Università di Padova

Coordinator

State of the art

Current approaches to food waste and dietary intake assessment in collective catering mainly rely on manual methods, such as direct observation, food diaries, and weighing procedures, which are time-consuming, costly, and prone to bias. INTENTION advances the state of the art by introducing an automated, AI-based approach using computer vision models (Mask R-CNN with weight regression) applied to food images. The system reduces manual data collection, improves objectivity, and enables scalable and continuous monitoring through integration with a WebApp and a structured data infrastructure designed according to privacy-by-design principles.

Operation plan

The project was structured into five Work Packages (WP1–WP5), all completed successfully.

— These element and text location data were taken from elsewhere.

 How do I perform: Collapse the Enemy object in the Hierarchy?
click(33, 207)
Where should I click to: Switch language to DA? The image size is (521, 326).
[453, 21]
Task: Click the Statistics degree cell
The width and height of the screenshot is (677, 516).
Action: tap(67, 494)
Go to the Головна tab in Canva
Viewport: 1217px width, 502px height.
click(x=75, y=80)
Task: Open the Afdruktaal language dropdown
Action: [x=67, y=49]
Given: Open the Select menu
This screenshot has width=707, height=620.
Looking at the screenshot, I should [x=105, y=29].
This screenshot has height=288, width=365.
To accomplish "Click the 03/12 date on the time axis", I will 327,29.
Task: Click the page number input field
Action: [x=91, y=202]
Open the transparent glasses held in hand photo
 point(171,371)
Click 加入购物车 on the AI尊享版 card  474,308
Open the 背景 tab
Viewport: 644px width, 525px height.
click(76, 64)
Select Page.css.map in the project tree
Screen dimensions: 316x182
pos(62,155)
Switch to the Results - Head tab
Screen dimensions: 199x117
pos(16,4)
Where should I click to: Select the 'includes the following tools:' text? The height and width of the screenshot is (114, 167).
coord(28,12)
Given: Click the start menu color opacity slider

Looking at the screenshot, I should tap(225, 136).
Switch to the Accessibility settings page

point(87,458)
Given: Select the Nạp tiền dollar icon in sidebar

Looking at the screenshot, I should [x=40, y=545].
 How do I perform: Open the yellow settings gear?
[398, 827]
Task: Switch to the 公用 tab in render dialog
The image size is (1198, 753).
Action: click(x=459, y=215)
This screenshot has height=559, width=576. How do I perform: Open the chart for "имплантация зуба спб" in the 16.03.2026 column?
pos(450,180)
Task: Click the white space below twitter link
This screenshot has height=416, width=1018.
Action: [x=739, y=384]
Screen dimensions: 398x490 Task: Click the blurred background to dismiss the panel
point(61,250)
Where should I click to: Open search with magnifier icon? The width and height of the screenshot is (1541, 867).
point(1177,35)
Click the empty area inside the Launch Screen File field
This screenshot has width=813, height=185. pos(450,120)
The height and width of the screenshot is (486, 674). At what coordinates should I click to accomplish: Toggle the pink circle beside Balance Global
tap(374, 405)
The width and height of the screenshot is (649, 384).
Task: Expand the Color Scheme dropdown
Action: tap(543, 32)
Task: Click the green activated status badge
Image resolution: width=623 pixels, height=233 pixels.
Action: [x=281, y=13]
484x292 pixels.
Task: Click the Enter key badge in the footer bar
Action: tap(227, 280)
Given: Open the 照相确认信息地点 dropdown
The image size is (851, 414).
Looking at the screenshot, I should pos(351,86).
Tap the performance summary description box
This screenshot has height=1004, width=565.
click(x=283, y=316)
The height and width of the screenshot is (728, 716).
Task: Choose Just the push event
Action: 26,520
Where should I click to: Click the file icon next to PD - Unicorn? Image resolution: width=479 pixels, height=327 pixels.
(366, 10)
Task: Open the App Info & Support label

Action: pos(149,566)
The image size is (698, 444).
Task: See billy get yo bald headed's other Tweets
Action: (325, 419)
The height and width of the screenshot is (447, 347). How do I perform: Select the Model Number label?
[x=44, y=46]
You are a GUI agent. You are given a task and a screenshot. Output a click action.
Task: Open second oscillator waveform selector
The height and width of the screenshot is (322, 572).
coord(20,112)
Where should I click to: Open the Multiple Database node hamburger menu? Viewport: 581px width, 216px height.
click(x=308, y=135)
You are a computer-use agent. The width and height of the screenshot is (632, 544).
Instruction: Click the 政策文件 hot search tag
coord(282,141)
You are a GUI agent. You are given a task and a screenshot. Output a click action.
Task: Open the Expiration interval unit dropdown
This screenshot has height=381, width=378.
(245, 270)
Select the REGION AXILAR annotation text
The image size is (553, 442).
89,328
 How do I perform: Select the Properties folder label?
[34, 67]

  • WP1 focused on the systematic review, development of the image acquisition system (BolC), the Mang-IA WebApp, and training and validation of computer vision models.
  • WP2 addressed the definition of real-world validation protocols and recruitment of participating canteens and facilities.
  • WP3 involved validation in real settings (hospital and workplace canteens), data collection and performance assessment.
  • WP4 covered communication and dissemination activities, including national events, webinars, scientific posters, and online materials.
  • WP5 ensured technical, administrative and financial coordination and reporting throughout the project.

Results achieved

The project successfully developed and validated an integrated AI-based system for automated monitoring of food consumption and waste in collective catering settings. The solution has been demonstrated in relevant operational environments, reaching an estimated TRL 5–6. The system enables scalable and data-driven assessment of food intake and leftovers, supporting menu optimization, portion sizing, and sustainability strategies. Results confirm the feasibility and applicability of the approach and provide a strong basis for further upscaling and wider deployment.